_Exercise_. Give the count of lines in the entries below that contain the string "Measure", and only that count.

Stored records

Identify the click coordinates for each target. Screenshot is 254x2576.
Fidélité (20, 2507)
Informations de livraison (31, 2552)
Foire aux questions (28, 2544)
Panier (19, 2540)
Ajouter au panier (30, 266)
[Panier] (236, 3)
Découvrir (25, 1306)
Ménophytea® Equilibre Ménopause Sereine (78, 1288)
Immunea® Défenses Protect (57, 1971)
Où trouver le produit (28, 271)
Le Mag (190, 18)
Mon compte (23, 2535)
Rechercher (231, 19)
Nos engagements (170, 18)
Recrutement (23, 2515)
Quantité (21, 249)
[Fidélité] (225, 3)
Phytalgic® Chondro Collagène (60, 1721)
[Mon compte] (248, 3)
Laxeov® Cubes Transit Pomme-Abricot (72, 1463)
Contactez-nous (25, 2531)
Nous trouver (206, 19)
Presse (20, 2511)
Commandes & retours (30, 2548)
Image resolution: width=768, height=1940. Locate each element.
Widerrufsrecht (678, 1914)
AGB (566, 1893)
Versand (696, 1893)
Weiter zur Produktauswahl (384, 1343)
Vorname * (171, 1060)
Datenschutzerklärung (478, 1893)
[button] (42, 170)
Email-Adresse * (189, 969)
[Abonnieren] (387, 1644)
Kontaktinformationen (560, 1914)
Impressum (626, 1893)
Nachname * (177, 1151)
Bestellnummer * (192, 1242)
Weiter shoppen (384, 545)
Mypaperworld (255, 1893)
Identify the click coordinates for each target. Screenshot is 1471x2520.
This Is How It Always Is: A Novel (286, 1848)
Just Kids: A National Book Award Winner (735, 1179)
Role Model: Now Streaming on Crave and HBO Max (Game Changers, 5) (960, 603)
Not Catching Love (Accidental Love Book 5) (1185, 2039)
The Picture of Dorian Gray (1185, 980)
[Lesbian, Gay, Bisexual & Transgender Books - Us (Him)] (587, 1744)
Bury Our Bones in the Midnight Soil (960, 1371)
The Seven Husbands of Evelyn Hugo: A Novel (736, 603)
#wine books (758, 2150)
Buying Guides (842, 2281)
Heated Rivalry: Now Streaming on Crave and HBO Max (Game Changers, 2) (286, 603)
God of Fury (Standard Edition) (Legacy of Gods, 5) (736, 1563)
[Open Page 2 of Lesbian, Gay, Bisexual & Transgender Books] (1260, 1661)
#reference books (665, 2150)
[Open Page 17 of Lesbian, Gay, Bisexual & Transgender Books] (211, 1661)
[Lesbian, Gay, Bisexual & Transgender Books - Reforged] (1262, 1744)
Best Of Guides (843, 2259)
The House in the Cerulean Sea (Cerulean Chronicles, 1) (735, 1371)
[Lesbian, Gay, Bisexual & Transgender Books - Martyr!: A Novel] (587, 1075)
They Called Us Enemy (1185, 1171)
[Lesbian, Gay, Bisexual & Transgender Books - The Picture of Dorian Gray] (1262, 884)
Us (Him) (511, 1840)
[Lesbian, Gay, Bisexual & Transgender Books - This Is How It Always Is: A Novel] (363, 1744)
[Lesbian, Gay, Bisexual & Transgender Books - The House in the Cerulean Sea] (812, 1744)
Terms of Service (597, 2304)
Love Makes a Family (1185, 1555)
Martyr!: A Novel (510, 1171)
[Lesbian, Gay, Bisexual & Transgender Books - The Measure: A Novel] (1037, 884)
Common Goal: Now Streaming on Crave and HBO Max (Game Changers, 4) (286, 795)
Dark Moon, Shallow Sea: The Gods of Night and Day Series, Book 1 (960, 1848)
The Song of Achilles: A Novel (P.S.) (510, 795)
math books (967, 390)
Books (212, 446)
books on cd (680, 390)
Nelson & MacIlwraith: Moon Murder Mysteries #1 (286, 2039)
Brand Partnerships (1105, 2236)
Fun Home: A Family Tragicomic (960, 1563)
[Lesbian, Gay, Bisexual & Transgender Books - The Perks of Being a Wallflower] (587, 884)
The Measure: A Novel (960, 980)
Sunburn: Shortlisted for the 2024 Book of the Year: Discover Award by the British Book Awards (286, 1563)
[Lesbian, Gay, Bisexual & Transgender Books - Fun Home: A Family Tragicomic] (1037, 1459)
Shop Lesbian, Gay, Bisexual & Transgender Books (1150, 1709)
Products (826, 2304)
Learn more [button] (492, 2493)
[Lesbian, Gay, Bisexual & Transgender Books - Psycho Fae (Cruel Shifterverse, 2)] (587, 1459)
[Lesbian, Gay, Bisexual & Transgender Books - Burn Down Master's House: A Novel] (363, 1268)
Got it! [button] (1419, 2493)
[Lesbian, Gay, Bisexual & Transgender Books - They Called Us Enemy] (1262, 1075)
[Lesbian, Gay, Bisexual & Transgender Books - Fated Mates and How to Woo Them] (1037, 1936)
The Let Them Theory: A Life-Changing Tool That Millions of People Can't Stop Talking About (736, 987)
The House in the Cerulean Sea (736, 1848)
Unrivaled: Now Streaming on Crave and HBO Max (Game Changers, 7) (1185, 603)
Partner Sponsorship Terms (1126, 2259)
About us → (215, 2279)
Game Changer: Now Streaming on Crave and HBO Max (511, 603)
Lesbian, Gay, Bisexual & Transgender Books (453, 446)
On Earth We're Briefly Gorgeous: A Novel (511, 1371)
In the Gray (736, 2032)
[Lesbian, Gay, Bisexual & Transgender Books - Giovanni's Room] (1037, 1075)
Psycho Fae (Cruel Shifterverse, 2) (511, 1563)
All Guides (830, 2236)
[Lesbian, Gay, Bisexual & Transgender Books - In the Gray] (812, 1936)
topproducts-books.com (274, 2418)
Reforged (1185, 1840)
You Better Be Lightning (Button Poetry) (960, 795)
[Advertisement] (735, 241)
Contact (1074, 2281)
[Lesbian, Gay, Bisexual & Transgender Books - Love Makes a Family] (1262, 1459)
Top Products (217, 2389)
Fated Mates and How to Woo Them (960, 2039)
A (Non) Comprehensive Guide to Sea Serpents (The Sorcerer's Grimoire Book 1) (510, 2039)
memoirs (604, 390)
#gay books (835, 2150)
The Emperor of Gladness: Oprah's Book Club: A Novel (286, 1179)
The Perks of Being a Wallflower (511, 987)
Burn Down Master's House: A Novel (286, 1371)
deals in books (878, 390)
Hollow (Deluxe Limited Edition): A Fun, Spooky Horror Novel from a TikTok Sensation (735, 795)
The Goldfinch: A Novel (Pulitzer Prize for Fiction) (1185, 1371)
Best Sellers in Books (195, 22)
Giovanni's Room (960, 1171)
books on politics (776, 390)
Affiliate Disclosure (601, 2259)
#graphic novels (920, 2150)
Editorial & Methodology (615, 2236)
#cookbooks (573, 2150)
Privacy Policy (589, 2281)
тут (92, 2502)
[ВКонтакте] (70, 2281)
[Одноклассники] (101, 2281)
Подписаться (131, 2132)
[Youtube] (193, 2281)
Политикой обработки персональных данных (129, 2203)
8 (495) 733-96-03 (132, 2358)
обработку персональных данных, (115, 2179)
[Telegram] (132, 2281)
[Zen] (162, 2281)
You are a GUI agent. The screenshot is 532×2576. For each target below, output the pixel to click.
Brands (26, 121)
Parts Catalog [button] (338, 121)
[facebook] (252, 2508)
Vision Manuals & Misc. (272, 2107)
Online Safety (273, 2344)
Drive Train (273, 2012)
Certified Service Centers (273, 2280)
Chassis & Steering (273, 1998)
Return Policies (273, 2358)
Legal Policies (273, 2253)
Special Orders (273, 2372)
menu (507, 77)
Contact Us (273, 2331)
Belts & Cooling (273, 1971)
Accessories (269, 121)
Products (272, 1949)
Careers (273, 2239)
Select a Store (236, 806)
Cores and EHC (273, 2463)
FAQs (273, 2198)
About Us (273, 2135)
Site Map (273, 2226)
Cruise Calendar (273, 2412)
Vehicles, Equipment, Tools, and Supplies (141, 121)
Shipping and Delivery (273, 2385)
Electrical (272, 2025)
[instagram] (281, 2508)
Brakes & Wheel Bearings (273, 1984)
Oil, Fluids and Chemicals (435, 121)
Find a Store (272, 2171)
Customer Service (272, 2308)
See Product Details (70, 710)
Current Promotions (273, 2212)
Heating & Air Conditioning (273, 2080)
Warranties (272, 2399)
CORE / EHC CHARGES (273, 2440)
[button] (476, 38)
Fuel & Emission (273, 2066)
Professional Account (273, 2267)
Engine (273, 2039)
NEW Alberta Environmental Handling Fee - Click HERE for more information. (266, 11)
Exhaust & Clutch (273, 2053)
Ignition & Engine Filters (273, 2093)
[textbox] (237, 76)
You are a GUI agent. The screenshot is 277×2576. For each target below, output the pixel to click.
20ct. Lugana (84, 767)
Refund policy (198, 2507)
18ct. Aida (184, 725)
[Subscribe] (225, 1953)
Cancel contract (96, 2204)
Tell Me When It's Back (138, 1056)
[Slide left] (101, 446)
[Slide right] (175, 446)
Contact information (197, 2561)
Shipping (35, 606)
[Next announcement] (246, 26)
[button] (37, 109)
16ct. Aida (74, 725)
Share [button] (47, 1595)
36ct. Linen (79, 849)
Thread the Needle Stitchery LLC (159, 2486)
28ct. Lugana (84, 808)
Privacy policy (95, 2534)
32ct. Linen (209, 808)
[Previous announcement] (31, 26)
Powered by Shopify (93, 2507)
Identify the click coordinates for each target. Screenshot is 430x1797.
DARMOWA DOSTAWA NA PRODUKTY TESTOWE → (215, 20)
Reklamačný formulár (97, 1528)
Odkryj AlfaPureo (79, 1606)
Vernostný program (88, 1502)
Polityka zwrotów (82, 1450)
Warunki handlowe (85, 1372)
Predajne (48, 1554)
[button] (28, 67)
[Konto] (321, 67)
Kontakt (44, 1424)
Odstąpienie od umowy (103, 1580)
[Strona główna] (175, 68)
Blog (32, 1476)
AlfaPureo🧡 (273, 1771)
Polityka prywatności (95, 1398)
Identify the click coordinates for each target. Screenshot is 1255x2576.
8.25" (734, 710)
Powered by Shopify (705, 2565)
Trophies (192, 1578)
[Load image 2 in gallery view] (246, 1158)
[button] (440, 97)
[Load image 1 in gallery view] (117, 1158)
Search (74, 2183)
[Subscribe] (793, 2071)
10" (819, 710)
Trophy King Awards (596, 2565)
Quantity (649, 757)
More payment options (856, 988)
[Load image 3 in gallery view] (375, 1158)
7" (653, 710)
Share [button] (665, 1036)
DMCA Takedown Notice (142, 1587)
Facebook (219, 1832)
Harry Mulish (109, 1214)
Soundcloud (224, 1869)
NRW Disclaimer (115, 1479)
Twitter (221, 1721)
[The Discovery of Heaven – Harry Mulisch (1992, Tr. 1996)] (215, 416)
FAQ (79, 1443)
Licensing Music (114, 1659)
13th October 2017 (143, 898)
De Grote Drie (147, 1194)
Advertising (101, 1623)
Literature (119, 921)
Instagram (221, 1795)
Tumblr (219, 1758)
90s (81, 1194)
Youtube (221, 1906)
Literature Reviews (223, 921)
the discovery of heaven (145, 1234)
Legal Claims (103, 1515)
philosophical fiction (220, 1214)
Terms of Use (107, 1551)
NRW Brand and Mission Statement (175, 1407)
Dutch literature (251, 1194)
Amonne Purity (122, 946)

_Task answer_. 2